Idéologie de la peur

Le fait de devoir demander sa nationalité française a été testé en France du temps de Charles Pasqua. Résultat : les plus pauvres et les filles ont nettement moins demandé la nationalité à laquelle iels avaient droit, alors qu’iels avaient 5 ans pour le faire (de 16 à 21 ans). L’intégration a marqué un coup d’arrêt, l’extrême droite a commencé son irrésistible ascension. Or l’article 2b de la loi « immigration intégration asile » prévoit deux ans seulement : dès 18 ans les jeunes filles à peine majeures ne pourront plus devenir françaises, même si ce sont leurs parents qui les ont retenues. Aucune campagne d’information n’est prévue dans les lycées…

Or il est un fait historique, scientifique, établi ; la répression globale, en démocratie, ne fait pas reculer l’insécurité. Seules l’information, la culture, la formation, la circulation des idées et des mémoires peuvent construire une société apaisée et résiliente. Comment ne pas le mesurer quand on se souvient du 17 octobre 1961, où le meurtre en masse de centaines d’Algériens a été dirigé par un certain Maurice Papon ? Que ferions-nous sans les historiens, les documentaristes, les artistes qui révèlent ces béances de l’histoire et font vivre la parole des victimes ? 

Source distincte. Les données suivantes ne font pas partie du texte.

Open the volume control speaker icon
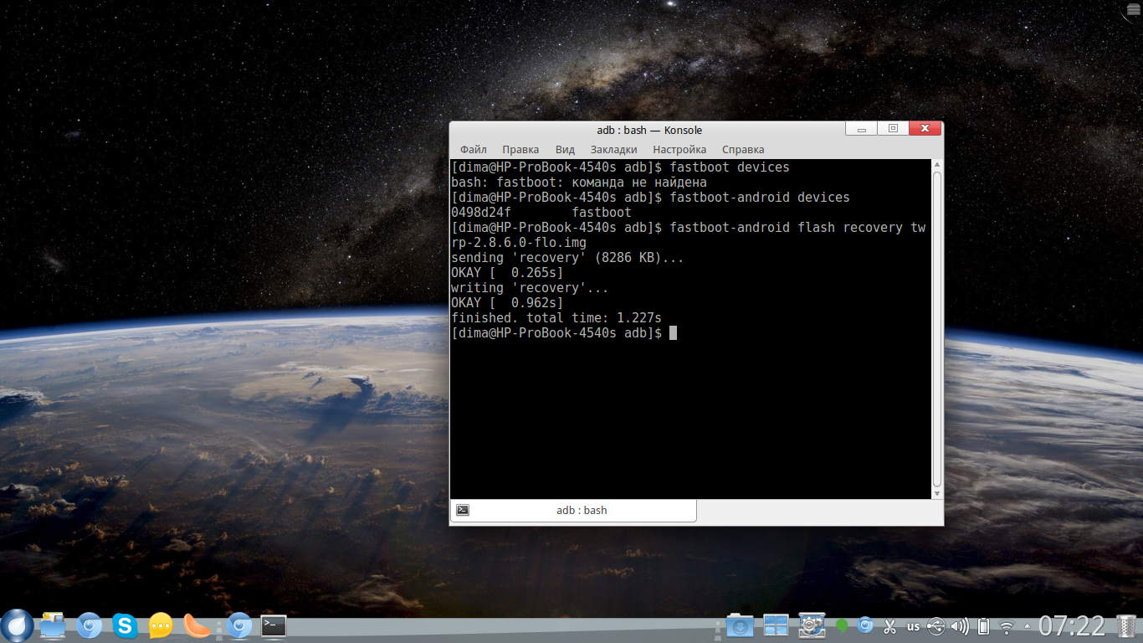This screenshot has width=1143, height=643. [x=960, y=626]
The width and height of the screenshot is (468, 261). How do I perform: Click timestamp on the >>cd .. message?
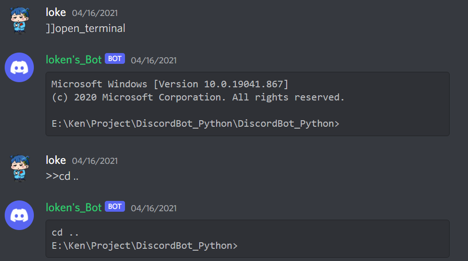pos(95,161)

La mise en danger par les choix de l’État et des collectivités d’une association comme Ancrages, les attaques répétées contre le régime des intermittents qui permet notre vie culturelle, la présence de plus en plus pesante et coûteuse de mesures sécuritaires dans les événements culturels, vont à l’encontre de l’intérêt national. Ils attisent les tensions, contrecarrent les processus d’intégration, l’émancipation de tous·tes et la reconnaissance de la valeur culturelle de chacun·e. La peur et la rancœur, sidérées et arrogantes, détruisent les républiques.